- Opening Delimiter -
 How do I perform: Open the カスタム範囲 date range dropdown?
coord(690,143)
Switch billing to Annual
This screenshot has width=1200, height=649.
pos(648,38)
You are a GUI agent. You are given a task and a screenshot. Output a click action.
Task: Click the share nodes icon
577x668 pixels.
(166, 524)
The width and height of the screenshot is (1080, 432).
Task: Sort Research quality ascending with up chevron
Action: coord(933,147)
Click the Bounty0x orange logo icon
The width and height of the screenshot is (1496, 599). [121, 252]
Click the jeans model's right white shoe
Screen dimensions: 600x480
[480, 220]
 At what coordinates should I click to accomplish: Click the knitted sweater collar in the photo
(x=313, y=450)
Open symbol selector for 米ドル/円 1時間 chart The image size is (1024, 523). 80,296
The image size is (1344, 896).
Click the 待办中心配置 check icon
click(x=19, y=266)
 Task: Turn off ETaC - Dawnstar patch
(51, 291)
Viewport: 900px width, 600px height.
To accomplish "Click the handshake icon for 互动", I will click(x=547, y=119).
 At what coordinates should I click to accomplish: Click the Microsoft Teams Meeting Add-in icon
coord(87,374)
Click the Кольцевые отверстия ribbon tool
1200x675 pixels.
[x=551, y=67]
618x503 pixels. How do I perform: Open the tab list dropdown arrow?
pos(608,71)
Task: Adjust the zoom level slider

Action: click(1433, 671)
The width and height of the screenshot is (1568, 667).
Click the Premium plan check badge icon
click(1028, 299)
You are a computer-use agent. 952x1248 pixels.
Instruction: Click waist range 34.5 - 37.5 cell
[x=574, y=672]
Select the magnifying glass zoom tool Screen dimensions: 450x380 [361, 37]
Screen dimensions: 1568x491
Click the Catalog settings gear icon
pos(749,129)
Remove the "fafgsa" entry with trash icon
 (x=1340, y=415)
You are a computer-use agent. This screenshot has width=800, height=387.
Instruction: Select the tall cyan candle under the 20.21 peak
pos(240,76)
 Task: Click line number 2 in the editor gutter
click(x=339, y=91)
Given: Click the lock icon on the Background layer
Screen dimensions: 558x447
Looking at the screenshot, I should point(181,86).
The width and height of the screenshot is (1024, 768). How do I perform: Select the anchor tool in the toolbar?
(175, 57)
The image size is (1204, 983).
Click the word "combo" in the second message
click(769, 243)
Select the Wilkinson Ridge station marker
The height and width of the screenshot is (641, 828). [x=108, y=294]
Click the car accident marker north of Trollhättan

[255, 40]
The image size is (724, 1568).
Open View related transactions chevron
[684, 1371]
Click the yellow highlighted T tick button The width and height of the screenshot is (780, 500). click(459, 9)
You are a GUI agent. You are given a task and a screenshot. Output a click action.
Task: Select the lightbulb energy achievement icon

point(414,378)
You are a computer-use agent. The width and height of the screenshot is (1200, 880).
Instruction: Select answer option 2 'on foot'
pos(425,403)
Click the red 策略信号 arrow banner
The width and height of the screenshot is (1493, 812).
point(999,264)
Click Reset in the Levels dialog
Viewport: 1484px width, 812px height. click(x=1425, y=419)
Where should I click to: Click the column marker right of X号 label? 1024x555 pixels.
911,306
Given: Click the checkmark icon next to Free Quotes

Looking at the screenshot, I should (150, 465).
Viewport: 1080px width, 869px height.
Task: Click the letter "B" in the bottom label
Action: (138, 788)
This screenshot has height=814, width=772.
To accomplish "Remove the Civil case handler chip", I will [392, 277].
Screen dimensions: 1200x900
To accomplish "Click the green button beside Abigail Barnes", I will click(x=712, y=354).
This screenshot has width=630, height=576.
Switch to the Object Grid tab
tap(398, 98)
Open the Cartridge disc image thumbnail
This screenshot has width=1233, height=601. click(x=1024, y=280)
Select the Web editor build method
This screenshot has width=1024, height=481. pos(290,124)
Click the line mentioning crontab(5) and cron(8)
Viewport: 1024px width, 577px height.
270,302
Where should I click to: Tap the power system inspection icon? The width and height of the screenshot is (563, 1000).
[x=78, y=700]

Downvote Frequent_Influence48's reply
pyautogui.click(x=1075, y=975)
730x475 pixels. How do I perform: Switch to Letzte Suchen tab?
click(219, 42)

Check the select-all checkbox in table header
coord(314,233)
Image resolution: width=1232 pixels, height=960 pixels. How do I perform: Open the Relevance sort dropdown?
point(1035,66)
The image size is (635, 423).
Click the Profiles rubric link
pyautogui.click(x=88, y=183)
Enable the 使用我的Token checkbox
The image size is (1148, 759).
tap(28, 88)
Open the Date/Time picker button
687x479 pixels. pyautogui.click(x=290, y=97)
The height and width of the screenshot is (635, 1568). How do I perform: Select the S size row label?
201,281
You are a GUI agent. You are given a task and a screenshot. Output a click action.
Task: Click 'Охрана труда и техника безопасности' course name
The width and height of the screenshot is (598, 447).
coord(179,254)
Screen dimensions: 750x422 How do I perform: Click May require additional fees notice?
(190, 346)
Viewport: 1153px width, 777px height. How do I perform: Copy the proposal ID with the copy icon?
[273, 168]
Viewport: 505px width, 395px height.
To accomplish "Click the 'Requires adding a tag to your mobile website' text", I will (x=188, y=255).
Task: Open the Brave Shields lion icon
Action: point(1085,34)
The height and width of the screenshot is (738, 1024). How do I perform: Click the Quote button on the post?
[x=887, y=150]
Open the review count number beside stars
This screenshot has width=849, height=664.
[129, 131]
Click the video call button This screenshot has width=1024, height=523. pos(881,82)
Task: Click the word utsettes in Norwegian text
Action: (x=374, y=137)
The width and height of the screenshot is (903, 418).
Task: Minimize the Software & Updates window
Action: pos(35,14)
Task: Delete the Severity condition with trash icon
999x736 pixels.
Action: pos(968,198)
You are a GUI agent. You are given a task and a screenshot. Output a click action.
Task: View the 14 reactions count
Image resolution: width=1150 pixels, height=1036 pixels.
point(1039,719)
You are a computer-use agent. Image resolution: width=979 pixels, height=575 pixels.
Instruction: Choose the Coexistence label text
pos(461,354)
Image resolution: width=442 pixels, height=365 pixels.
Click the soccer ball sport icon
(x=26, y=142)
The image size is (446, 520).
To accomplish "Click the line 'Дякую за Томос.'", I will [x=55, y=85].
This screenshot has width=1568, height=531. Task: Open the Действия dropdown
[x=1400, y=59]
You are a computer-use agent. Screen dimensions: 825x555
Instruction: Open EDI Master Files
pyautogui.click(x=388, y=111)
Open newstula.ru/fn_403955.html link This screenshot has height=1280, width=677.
- Closing Delimiter -
Task
Report each line above containing the string "beside".

Exercise output
To accomplish "Click the green button beside Abigail Barnes", I will click(x=712, y=354).
Open the review count number beside stars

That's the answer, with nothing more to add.